• [YOUR TASK] Without any of its pictures, the listing below should be output exactly.
:: DATA RECORDS ::
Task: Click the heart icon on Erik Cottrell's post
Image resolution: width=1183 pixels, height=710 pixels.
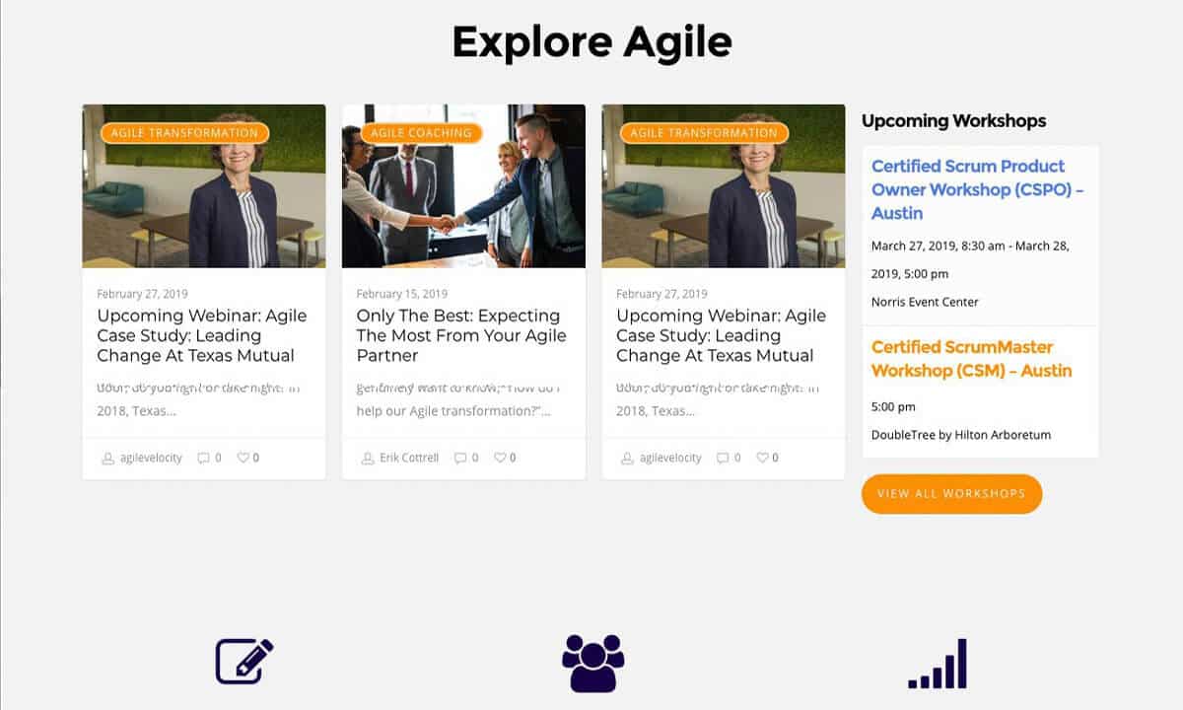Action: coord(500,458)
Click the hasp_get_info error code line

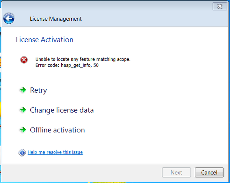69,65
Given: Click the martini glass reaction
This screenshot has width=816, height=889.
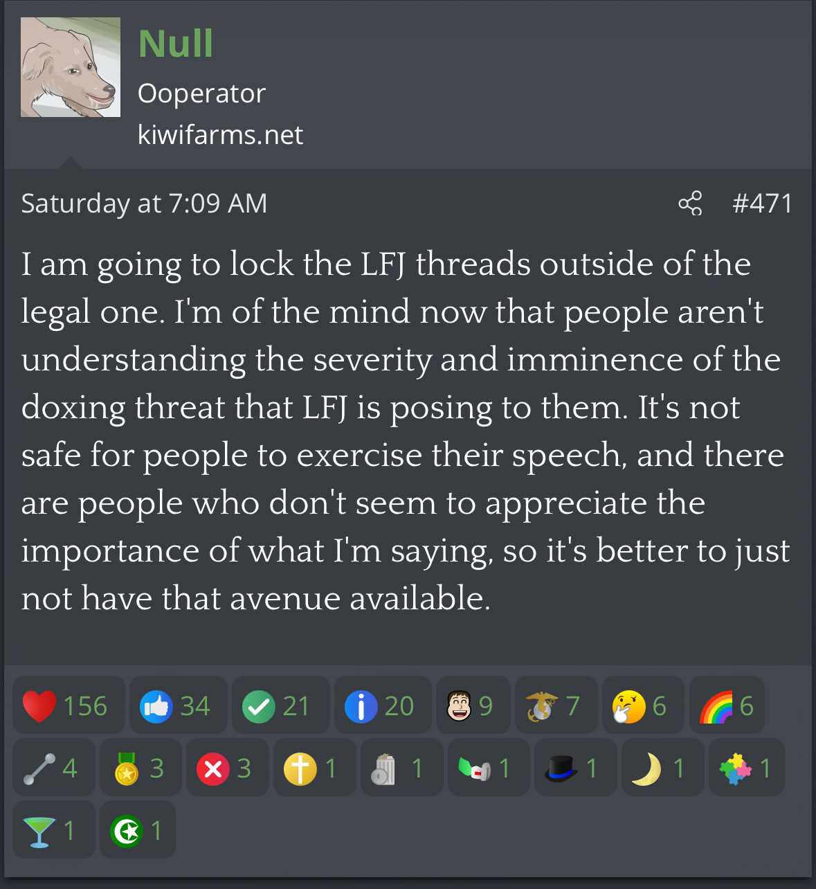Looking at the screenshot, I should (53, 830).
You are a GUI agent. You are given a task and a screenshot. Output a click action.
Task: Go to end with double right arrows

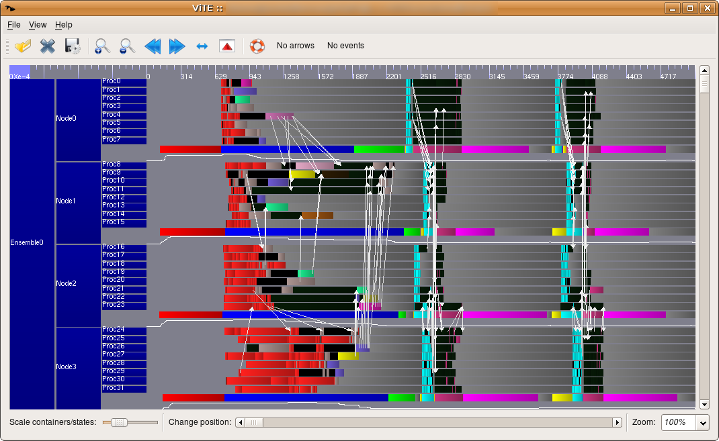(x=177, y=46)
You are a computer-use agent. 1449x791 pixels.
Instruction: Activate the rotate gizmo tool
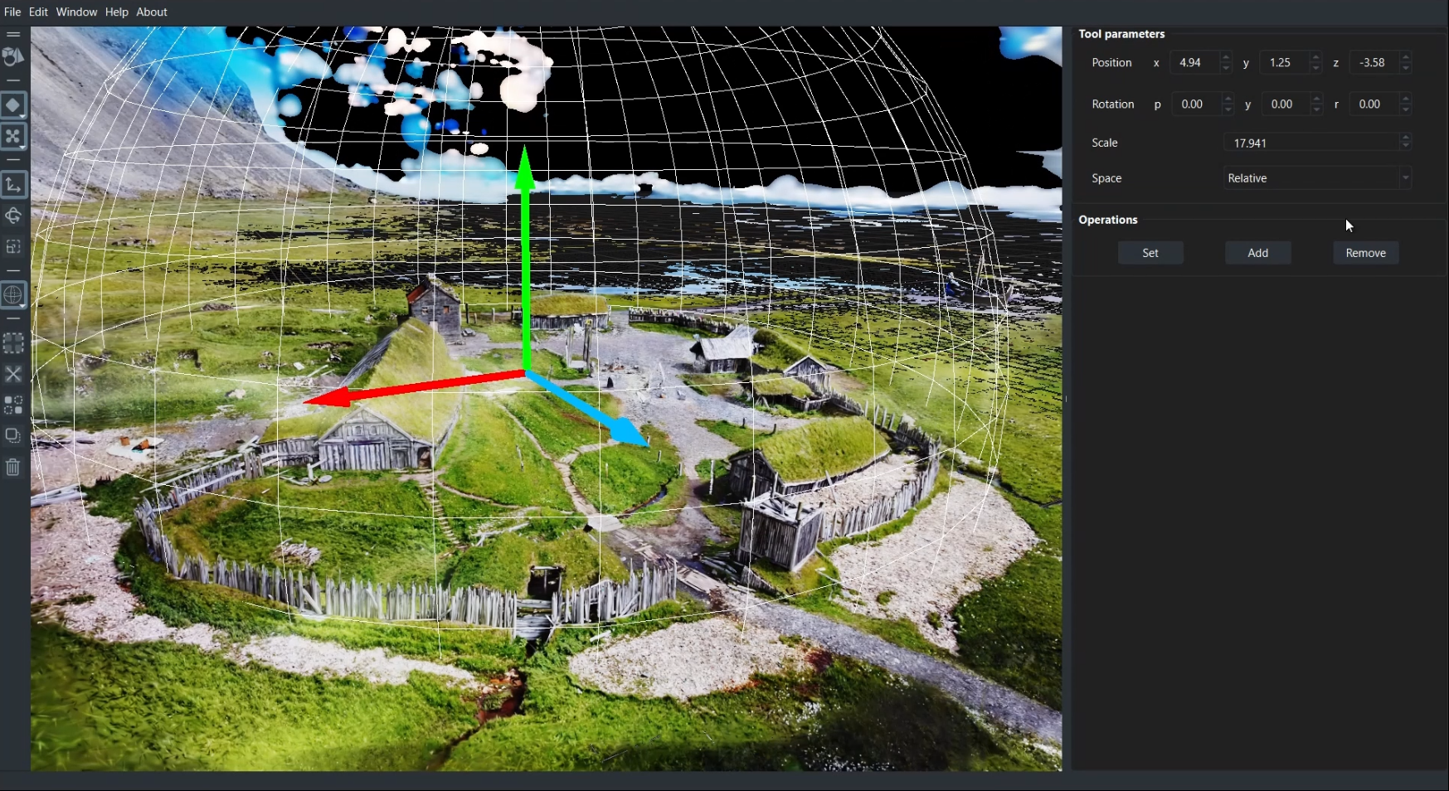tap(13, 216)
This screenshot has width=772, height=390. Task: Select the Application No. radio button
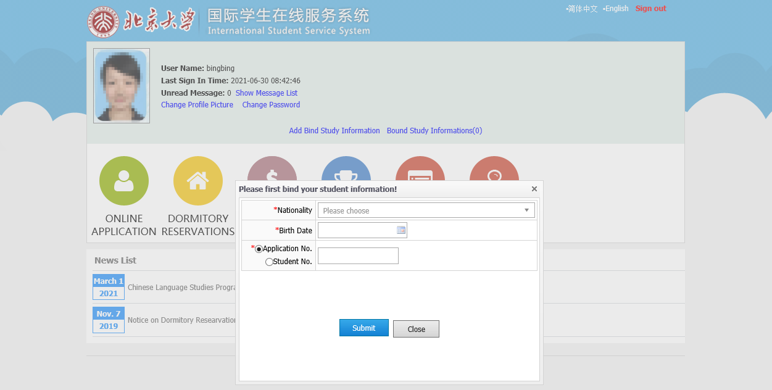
:::
• [RESPONSE BOX]
Task: Click the heart icon on Erik Cottrell's post
Image resolution: width=1183 pixels, height=710 pixels.
Action: coord(500,458)
Click the hasp_get_info error code line

69,65
Given: Click the martini glass reaction
This screenshot has width=816, height=889.
Looking at the screenshot, I should (53, 830).
You are a GUI agent. You are given a task and a screenshot. Output a click action.
Task: Go to end with double right arrows

(x=177, y=46)
You are a computer-use agent. 1449x791 pixels.
Instruction: Activate the rotate gizmo tool
tap(13, 216)
This screenshot has width=772, height=390. Task: Select the Application No. radio button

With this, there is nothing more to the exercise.